I did the fronts without removing anything.

For the rears my tip is to use a chain wrench or strap wrench to help. Leverage is not the best especially on passenger side with the fat muffler in the way. The flex head helps get a good angle on the top nut. Once you get there it will be obvious.

Not difficult really just a little blind for the rear shock upper nut.
 
Sweet. Did you put it on floor jacks for the fronts? If so, where did you place them? Did you leave the wheels on?
 
I put it on floor jacks for the fronts. Removing wheels are not required but would give you more room to work with.

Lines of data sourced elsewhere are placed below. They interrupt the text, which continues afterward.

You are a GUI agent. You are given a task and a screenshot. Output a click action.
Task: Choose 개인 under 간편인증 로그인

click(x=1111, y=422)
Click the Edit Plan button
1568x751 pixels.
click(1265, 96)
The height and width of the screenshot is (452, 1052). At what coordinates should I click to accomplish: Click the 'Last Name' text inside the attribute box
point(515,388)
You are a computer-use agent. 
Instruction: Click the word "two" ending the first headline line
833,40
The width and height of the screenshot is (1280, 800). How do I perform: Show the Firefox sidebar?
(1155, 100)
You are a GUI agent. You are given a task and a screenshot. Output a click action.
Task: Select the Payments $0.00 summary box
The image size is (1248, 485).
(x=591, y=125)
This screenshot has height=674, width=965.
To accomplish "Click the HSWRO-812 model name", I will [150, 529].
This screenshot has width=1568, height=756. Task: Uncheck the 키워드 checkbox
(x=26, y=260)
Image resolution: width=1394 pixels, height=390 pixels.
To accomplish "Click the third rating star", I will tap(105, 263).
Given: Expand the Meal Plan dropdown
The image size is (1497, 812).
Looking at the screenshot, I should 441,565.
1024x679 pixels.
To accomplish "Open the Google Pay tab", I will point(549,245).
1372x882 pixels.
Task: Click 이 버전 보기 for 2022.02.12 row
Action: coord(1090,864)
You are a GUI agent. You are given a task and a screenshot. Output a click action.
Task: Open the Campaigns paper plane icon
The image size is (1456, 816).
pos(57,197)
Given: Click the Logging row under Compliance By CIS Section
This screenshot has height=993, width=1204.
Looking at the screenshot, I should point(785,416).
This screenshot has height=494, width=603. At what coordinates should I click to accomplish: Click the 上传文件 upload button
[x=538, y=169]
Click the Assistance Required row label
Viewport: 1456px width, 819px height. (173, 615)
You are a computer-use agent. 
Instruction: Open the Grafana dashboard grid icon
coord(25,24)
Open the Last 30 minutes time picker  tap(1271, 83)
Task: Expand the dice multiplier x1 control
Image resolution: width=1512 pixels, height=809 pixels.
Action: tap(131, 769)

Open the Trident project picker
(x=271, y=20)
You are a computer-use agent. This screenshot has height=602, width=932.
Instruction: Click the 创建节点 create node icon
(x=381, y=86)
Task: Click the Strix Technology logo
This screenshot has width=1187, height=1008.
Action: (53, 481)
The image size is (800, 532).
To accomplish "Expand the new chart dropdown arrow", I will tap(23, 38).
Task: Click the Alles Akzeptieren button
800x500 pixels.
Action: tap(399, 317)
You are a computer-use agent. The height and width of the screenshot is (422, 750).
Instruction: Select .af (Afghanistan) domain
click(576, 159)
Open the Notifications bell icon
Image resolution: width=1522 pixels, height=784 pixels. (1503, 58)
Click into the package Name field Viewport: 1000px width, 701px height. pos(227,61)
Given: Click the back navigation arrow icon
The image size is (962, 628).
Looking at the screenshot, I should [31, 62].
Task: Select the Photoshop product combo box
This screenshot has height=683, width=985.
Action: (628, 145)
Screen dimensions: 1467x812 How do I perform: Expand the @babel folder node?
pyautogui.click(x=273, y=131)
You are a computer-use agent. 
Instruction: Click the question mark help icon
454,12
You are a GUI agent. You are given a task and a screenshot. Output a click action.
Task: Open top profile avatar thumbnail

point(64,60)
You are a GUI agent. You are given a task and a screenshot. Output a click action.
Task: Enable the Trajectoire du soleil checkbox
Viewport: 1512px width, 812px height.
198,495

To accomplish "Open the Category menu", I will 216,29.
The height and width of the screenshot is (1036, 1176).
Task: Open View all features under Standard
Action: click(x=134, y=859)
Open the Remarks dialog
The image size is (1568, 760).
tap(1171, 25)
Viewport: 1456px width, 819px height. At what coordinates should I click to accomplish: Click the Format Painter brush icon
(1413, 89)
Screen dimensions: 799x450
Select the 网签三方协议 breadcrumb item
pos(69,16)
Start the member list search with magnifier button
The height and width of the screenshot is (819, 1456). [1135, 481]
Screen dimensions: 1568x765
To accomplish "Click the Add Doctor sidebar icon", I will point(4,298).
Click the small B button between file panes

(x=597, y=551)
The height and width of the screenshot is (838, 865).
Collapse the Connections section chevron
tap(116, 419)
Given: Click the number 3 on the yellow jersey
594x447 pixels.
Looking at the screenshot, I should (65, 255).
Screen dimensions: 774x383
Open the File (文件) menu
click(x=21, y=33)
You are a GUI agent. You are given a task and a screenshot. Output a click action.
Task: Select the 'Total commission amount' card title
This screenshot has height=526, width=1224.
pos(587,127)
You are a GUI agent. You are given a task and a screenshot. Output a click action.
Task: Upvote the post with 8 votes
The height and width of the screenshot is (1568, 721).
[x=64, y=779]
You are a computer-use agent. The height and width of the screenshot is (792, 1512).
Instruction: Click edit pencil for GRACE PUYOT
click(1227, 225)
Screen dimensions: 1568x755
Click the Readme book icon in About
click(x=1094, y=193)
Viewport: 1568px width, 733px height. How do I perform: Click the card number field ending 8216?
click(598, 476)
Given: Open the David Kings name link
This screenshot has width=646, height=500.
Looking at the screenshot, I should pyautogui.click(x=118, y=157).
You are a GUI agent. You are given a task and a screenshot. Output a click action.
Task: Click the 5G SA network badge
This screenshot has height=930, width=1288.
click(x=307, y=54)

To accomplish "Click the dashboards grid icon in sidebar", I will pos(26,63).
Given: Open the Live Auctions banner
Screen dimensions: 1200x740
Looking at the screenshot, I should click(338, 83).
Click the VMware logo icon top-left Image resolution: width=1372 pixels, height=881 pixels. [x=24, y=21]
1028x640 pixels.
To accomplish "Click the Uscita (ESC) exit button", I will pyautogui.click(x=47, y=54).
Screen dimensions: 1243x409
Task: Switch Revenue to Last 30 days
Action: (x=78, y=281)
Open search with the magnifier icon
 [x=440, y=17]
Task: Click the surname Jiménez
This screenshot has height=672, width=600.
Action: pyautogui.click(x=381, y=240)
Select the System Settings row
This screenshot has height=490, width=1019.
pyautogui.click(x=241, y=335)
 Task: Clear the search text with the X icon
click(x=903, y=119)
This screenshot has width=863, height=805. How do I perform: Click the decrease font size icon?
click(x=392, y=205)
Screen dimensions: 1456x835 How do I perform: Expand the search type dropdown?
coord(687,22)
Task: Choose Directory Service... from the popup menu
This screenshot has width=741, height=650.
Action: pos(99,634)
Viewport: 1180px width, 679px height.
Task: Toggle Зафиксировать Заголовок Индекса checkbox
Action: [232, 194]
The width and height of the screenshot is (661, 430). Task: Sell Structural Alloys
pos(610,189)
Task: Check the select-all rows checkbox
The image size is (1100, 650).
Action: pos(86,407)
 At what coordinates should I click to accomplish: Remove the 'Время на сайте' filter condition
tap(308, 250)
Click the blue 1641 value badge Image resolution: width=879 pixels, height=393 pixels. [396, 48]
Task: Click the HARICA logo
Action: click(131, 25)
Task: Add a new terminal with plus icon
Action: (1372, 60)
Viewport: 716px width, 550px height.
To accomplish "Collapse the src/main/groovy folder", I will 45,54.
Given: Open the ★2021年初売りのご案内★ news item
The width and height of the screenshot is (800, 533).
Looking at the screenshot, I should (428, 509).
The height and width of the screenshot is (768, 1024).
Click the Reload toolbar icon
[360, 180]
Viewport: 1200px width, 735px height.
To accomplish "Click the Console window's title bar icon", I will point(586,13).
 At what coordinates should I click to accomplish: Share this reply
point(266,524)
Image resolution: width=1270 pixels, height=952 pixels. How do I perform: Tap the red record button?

I then used my hydraulic jack I keep in my garage to slightly raise the lower control arm (1-2") in order to let the stress off of the shock. Not sure if this step was necessary but it made sense in my mind. I replaced with OEM.
 
I was thinking of pulling the tires since this is my first Attempt. Did you place the stands behind the LCA on the frame rail?
 
Yes, behind the lower control arm resting on the frame @Emcd
 
Thanks. I printed all the documents off, but I want to make sure. I'd hate to get 1/2 through and be missing a tool, job step, or new part. As always, thanks for the help and sage advice.
 
The best advice I could give you is make sure to use penetrating fluid liberally. Especially for the bolts on the passenger side as that is where the a/c condensate drips. The last thing you want to do is snap a bolt when you only have half the job done.
 
Kroil is by far the best penetrating oil I've found. Penetrating-Lubricating Oils

Saved a ton of aggravation. You could always do a body lift first, :beer:, then you can access the rear nuts through the wheel wells.
 
i sprayed the shock nuts and TB's a few weeks ago. i'll go over them again today. My plan is to attack the job on Saturday mid afternoon when it warms up.
 
i sprayed the shock nuts and TB's a few weeks ago. i'll go over them again today. My plan is to attack the job on Saturday mid afternoon when it warms up.
Drop the spare tire for more room, makes a huge difference in elbow room.
 
This may help: YotaMD.com - Toyota - UZJ100 Land Cruiser - Rear Shocks

I used a cheap vice grip and a fixed wrench. It's tight and awkward, but plenty doable. Just don't do anything crazy like cut a hole in your floor to access it unless you have an ungodly amount of corrosion.

Good luck!
 
I removed the spare and it give me much more room. i tried to get around the top shock nut and it free spun on the 22MM wrench. I stepped down to a 17MM and it fit. As far as i know, the shocks are original. Did 1998's come with 17MM top shock nuts? the nuts on the sway bar popped off easily. the bottom rear shock bolts must have been tightend by superman. I'll need a breaker bar to loosen them up. do i need to remove any of the ABS or parking brake lines? or, am i ok leaving everything where they are?
 
cool. i have a 3 ft breaker bar that i'll use. should i loosen the bottom bolts first, then the tops?
 
Well, good old UPS lost my McMaster clamps. They said they delivered, but no clamps. So, can I do all my shocks and rear springs and leave it at a stink bug stance? As long as I don't adjust the TBs, I'm good, right? It might look stupid, but I need to get this job done and I can wait until my trip is over before cranking the TBs.